Kargil was tit for tat: Pervez

Former Pakistan Presi-dent Pervez Musharraf admitted in an exclusive interview to this newspaper that “Kargil was a legacy of the years of warring with India”, but that of all of the leaders in Pakistan, he, “the soldier-president”, was the one who came closest to inking a peace deal with India; not with one but two Indian Prime Ministers — Atal Behari Vajpayee and Manmohan Singh.
“The entire deal was ready — Siachen, Sir Creek, Kashmir — but for some reason Prime Minister Manmohan Singh failed to keep his date to visit Islamabad,” Mr Musharraf said.

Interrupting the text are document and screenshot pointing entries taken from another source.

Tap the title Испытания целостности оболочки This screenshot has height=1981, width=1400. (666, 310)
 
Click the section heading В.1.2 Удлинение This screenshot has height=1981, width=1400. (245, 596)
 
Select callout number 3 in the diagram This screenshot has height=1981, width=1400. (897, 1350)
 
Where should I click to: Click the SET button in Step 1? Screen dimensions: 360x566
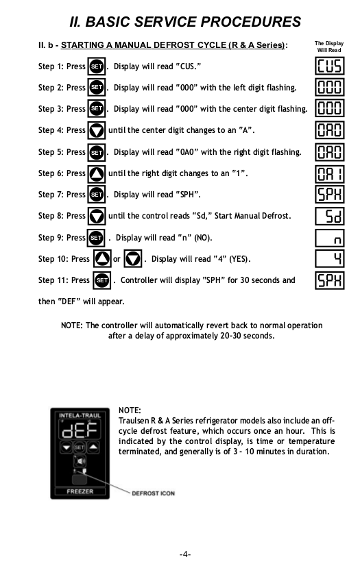tap(97, 66)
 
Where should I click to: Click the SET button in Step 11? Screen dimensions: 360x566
tap(101, 280)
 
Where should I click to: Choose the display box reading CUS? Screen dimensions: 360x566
tap(329, 66)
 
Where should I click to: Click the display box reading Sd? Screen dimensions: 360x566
tap(329, 216)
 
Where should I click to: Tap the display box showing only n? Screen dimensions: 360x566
tap(329, 237)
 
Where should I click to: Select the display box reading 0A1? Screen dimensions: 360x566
tap(329, 173)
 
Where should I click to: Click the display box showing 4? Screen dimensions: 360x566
tap(329, 259)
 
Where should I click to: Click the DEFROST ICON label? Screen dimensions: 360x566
tap(153, 494)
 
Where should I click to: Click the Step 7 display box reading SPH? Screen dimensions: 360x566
tap(329, 195)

Speaking from his plush penthouse apartment in Dubai, Pakistan’s most famous exile said when asked why he had conducted the Kargil infraction for which he had been “demonised” many times over: “You must remember I am a soldier, a battle-hardened soldier who fought the ’65 war, the ’71 war. I have soldierly feelings. I hated what happened in East Pakistan. We didn’t even open a front against India. Instead, we surrendered. And I wept.”

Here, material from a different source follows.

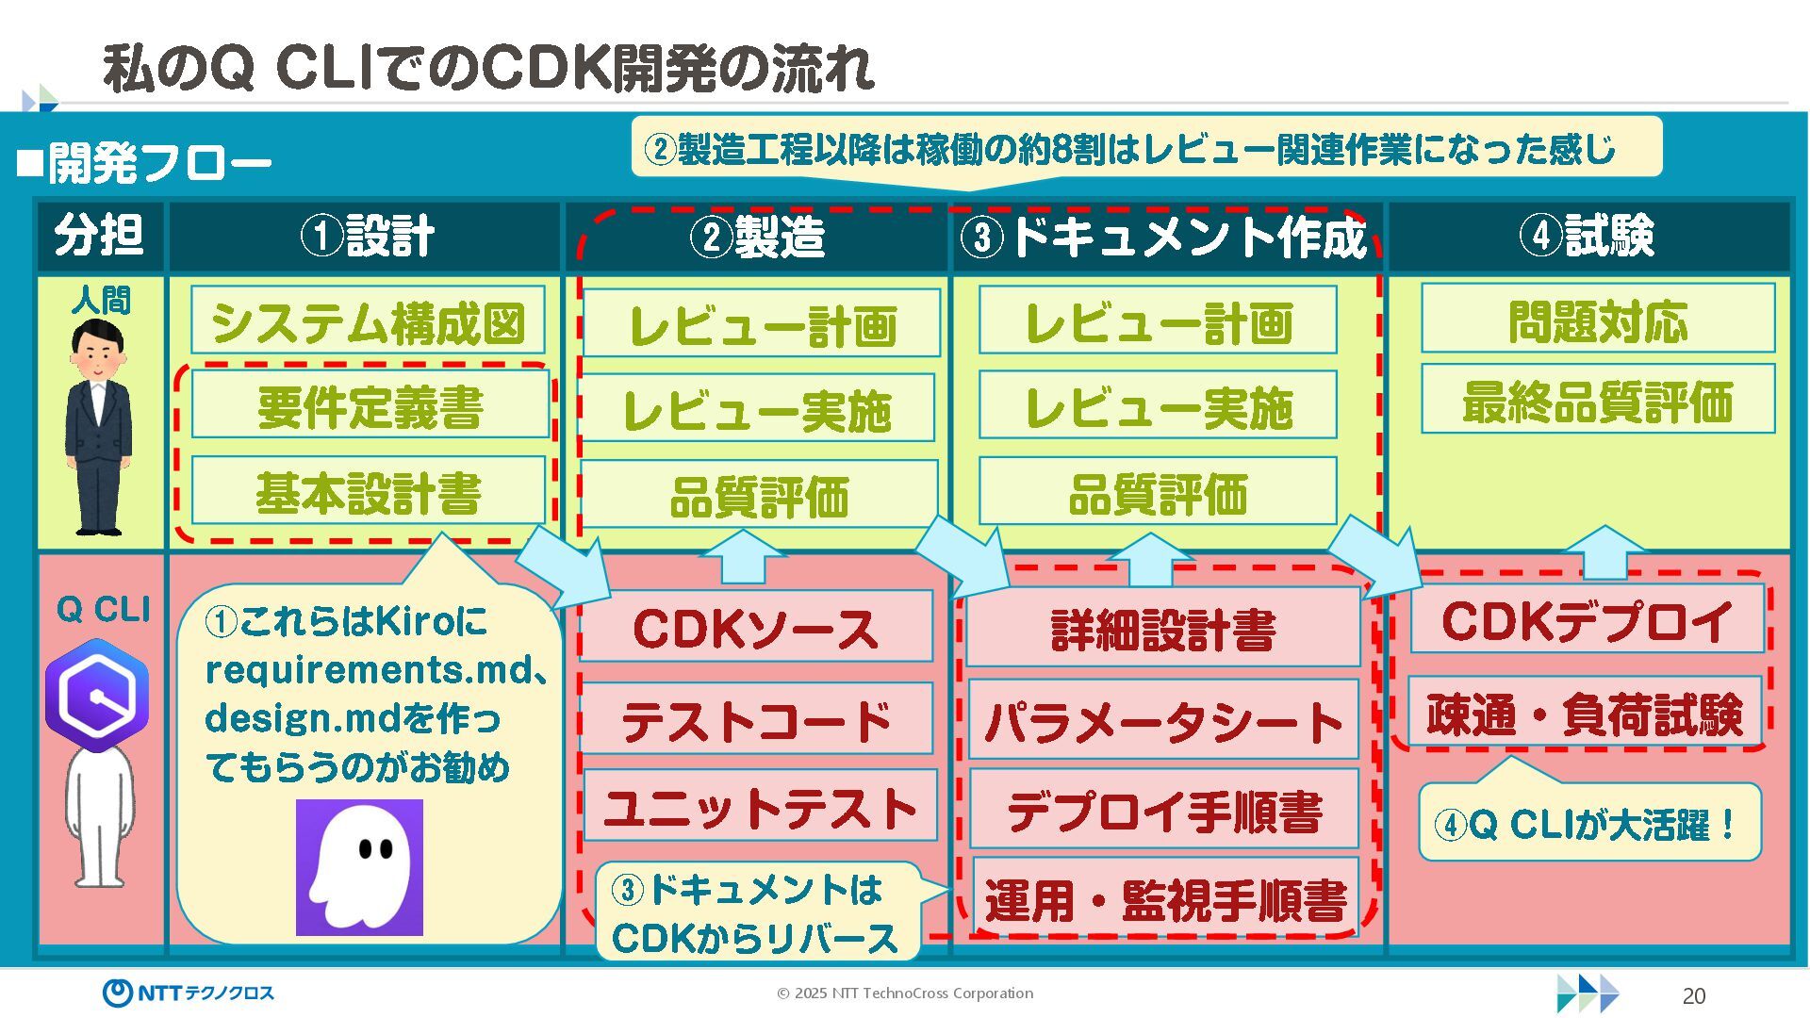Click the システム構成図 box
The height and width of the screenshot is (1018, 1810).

“And then what happened in Siachen? In 1986, I was director-general of military operations. I knew exactly what happened. Pakistan laid claim to a part of the glacier which, granted, was no-man’s land, which Indian forces then took over. Think of the effect on a soldier’s mind. Think of the circumstances, the whole complexity. Kargil did not take place in isolation. It was a tit for tat,” the former general said.

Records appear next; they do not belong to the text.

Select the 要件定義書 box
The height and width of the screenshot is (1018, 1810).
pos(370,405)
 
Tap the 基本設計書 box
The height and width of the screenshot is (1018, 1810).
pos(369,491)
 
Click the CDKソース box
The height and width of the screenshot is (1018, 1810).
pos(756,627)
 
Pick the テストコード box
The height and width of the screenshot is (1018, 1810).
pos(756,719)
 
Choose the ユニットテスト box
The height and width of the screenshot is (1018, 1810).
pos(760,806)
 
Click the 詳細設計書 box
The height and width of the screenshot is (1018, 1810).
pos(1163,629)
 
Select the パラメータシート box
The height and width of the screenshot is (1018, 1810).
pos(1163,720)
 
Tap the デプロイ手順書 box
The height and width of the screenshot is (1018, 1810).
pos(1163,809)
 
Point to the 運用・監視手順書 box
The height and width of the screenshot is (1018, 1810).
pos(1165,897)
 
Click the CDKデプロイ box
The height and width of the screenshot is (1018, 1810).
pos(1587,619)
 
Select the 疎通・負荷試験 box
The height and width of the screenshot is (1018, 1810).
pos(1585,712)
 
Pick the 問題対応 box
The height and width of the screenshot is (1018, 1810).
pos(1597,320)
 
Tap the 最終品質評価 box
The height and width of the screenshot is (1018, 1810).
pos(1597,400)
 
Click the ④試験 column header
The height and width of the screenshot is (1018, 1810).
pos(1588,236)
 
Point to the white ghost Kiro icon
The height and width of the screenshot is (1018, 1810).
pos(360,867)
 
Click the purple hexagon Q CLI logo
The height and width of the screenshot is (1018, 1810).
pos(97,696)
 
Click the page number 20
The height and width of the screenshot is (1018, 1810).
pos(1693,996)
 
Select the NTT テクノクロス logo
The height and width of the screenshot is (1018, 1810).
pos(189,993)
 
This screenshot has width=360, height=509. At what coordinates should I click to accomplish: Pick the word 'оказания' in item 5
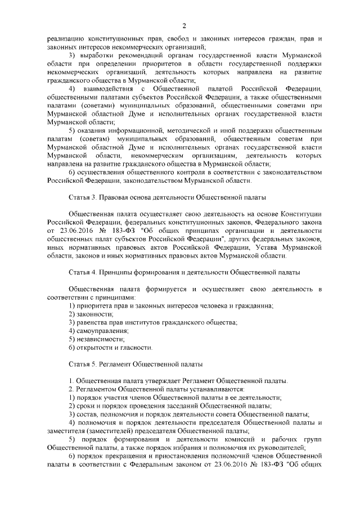click(93, 130)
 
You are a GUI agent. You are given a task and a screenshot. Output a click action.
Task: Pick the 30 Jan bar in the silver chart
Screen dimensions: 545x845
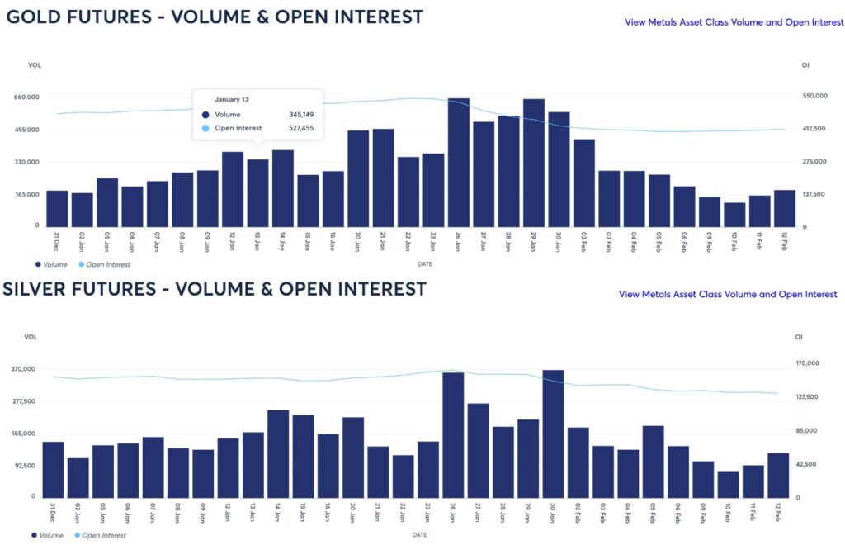click(x=553, y=434)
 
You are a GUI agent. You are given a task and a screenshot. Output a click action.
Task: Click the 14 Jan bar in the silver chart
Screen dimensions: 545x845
click(x=278, y=453)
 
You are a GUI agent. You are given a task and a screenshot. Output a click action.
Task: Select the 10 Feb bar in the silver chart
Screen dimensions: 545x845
click(x=728, y=484)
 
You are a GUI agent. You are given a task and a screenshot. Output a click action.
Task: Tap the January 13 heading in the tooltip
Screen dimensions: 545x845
click(x=232, y=99)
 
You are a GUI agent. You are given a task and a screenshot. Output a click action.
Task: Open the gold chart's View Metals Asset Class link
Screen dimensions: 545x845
click(x=734, y=22)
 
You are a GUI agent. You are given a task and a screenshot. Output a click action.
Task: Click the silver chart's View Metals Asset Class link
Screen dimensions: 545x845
click(x=727, y=294)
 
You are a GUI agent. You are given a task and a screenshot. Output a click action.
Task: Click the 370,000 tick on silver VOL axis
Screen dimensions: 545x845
click(x=23, y=369)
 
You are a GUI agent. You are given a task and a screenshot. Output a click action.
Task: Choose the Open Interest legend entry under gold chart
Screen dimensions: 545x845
click(x=105, y=264)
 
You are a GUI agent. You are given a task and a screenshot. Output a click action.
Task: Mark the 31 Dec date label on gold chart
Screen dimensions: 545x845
click(x=56, y=241)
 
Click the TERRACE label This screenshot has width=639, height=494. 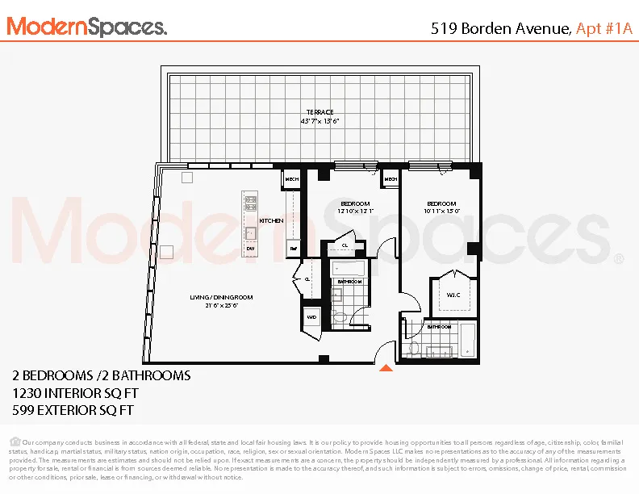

In retrospect, he said, “Kargil should be seen in that context, you could call it an aberration, but it was also because we felt very bad”, adding that once he became President, he moved quickly to make peace with India.
“I am a man of war but I am also a man of peace. It takes fighting wars to know the true value of peace. I lost my best friend Bilal in the ’71 war. He was shot dead when standing right next to me. My three-month-old son, who was supposed to be named Shehryar, was renamed Bilal in my friend’s honour,” Mr Musharraf said.